Testing your SSAS partitioning strategy w/ PowerShell

During a presentation of mine, there was a discussion going on, about what partitioning strategy to use when partitioning cubes. Most frequently it seems people are partitioning by some form of period, e.g. by Years, Months or Weeks. Rationally it may seem like a good idea, at the time. But wouldn’t it be a more fact based approach to actually put the strategy to a test?

Preface

There are several ways of approaching cube, or more precisely, measure group  partitioning. One approach is to simply define the partitions in the Visual Studio Data Tools [SSDT] project and then deploy/process the database for testing. This process is cumbersome and very manual, which in the end, very likely, can lead to erroneous conclusions.
On codeplex, there is a project called ASStoredProcedure which is a collection of Stored Procedures (compiled C# code). By installing the assembly on a given SSAS instance, you get access to use all kinds of cool methods.
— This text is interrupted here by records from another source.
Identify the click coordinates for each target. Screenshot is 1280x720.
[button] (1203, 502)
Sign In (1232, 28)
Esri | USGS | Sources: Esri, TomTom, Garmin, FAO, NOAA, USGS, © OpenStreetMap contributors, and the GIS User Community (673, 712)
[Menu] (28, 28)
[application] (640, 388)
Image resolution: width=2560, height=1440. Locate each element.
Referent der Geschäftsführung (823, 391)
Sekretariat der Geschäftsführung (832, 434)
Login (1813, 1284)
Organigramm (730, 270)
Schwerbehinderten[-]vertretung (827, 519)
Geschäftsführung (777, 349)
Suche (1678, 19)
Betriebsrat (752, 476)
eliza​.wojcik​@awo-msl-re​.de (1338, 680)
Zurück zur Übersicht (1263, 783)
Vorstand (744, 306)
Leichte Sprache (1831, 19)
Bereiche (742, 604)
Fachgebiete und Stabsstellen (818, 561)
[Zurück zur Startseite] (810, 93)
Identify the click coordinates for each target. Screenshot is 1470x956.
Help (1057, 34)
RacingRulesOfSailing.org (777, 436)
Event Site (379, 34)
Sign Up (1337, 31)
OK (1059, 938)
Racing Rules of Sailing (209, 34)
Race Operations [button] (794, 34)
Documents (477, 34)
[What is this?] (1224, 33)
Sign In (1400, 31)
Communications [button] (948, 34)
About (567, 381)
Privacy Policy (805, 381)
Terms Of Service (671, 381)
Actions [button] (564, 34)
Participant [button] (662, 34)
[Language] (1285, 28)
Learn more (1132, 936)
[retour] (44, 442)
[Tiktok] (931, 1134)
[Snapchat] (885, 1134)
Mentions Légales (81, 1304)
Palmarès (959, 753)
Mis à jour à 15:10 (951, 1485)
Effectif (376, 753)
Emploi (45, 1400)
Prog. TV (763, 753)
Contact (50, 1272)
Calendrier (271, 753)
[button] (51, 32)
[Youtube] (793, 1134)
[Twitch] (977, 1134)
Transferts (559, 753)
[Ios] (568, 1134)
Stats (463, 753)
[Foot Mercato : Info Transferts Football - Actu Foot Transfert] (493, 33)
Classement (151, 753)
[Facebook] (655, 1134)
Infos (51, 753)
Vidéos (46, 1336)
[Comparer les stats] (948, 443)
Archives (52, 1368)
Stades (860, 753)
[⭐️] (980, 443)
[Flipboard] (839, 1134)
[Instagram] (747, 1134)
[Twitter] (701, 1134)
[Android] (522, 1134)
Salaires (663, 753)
For more information on custom assemblies in Analysis Services, read this and this.

In the resulting assembly is a method called CreatePartitions(…)
CreatePartitions(CubeName, MeasureGroupName, SetString, [PartitionGrouperExpressionString])

The outcome of calling this method is a measure group that is partitioned by the members present in the designated set. In the following example the measure group Internet Sales is going to be partitioned by Year.

Code Example

call ASSP.CreatePartitions("Adventure Works", "Internet Sales", "[Date].[Calendar Year].[Calendar Year].Members")

It’s important to keep some of the obvious draw backs of this approach in mind.
First of all, you need to have a fully processed cube, in order to execute the method. Having only the measure group and the dimension in question processed is not enough. This means, that if the cube is considerable in size, the pain of processing will be double during the creation of the partitions. Initially process in order to create the partitions, then process the partitions – you can elect to process the cube the second time by Default rather than Full, which will detect changes in the Measure Groups in question and only process those.

Second, if data during a future process, exceeds the given boundaries of the partitions (specified in the slice attribute – which the AS Stored Procedure will set at the time of creation) processing will break. One example could be that the underlying data source provides a rolling window, and if a specified partition has no data, processing will break. This behavior was a bit surprising to me. So you need to re-create partitions on a regular basis. As often as your “grain” on the partitions allow for spill. This is particularly hurtful when/if the whole cube needs re-processing each and every time data is updated.

Semi-Automation

Obviously everyone can execute MDX of the back in SSMS. But the trick is to use PowerShell to do the hard work for you. With a few lines of code, we can easily set up the whole test – you would want to test all your theses.

First we create two helper functions, to assist with the repetitiveness.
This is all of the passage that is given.